Être ou ne pas être écologiste. Après avoir négocié le « Grenelle de l’environnement » avec de nombreux représentants de la société civile, le gouvernement est confronté à un dilemme. D’un côté, il annonce un train de mesures qui, bien que n’étant pas à la hauteur de la crise écologique majeure, seront toujours bonnes à prendre si elles sont appliquées. De l’autre, il mandate une commission, présidée par Jacques Attali, pour « libérer la croissance ». Celle-ci déclare néfaste le principe de précaution, encourage les grandes surfaces, veut libéraliser un peu plus le marché du travail et celui du logement, et surtout rabâche à son tour la nécessité de diminuer les dépenses publiques qui bloqueraient la croissance économique, sans laquelle le nirvana ne pourrait être atteint.

La contradiction entre ces deux impératifs, résoudre la crise écologique et obtenir une croissance très forte, souligne à quel point l’achèvement de la marchandisation du monde par le capitalisme conduit à une impasse globale. Non seulement une croissance de 5% par an est impossible durablement, mais vouloir diminuer les dépenses publiques ou sociales montre la vacuité de la réflexion sur le type de production à développer.

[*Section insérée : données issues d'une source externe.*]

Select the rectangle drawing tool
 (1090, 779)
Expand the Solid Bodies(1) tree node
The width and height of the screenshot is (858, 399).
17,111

L’un des dogmes libéraux les plus tenaces est que toute dépense publique parasiterait l’activité privée au motif qu’elle serait financée par un prélèvement sur le fruit de celle-ci : seule la ponction sur l’industrie capitaliste rendrait possible l’école publique. C’est le degré zéro de la pensée économique. Nous avons souvent dit ici2 que l’activité réalisée dans la sphère non marchande était éminemment productive de richesse, c’est-à-dire de valeurs d’usage répondant à de vrais besoins sociaux, et que la valeur monétaire mais non marchande des services d’éducation et de santé publiques était créée par les travailleurs de ces services et non prélevée sur celle créée par les salariés du capital.

L’origine de la richesse monétaire - à la fois marchande et non marchande - est obscurcie par la confusion avec son paiement, individuel ou collectif : parce que le prix inclut tous les coûts privés et sociaux, on a l’illusion que celui qui s’en acquitte est à l’origine de la richesse. Or les consommateurs paient individuellement le prix des automobiles qu’ils achètent et leurs achats valident les anticipations de débouchés des entreprises. Et les usagers des services non marchands paient le prix de ceux-ci de manière collective, via les impôts et les cotisations sociales qui, en socialisant cette prise en charge, la répartissent un peu plus équitablement que ne le ferait le marché, et, ainsi, les « prélèvements » valident l’anticipation publique des besoins sociaux. Dans les deux cas, le paiement valide le travail productif de ladite « valeur ajoutée ».

Voilà de quoi heurter les croyances les plus répandues que l’on peut réfuter par le raisonnement suivant : si l’activité humaine se démarchandisait progressivement, l’activité capitaliste tendant vers zéro pourrait-elle être considérée comme la source de l’activité non marchande qui tendrait vers 100% ? Illogique. Donc le discours ressassant que le marchand finance le non marchand est absurde. Mais pas innocent, car il est vrai que soustraire des forces de travail et des ressources matérielles à l’appétit du capital empêche celui-ci de les utiliser pour se valoriser : c’est pour lui un manque à gagner.

La contradiction des idéologues du capitalisme est là : ils veulent relancer la croissance de la production qui seule, à leurs yeux, est légitime, celle qui grossit le capital, et, simultanément, ils veulent réduire la production dont l’impact social positif est élevé et dont l’impact écologique négatif est plus faible que celui de l’industrie et de l’agriculture productivistes.

On mesure l’importance de l’enjeu que représente l’articulation du social et de l’écologie. Très dangereuse serait la substitution de taxes écologiques aux cotisations sociales comme le réclame le Medef au nom de la « neutralité fiscale ». Car diminuer les cotisations sociales ferait reculer la partie socialisée du salaire et donc la protection sociale. Or nous avons besoin de cotisations sociales et de taxes écologiques.

Si l’on veut que la greffe du social sur l’écologie ou vice versa prenne, il faut faire de la socialisation de la richesse la plus vitale un processus continu et irréversible. Le vagissement3 de l’altermondialisme, il y a dix ans, « le monde n’est pas une marchandise », annonçait ce programme : rendre inaliénables les biens communs, développer l’éducation et la protection sociale accessibles à tous, réduire le temps de travail pour permettre à tous de participer à toutes les sphères de la société et pour libérer la vie et non la croissance. Être ou ne pas être écologiste et solidaire.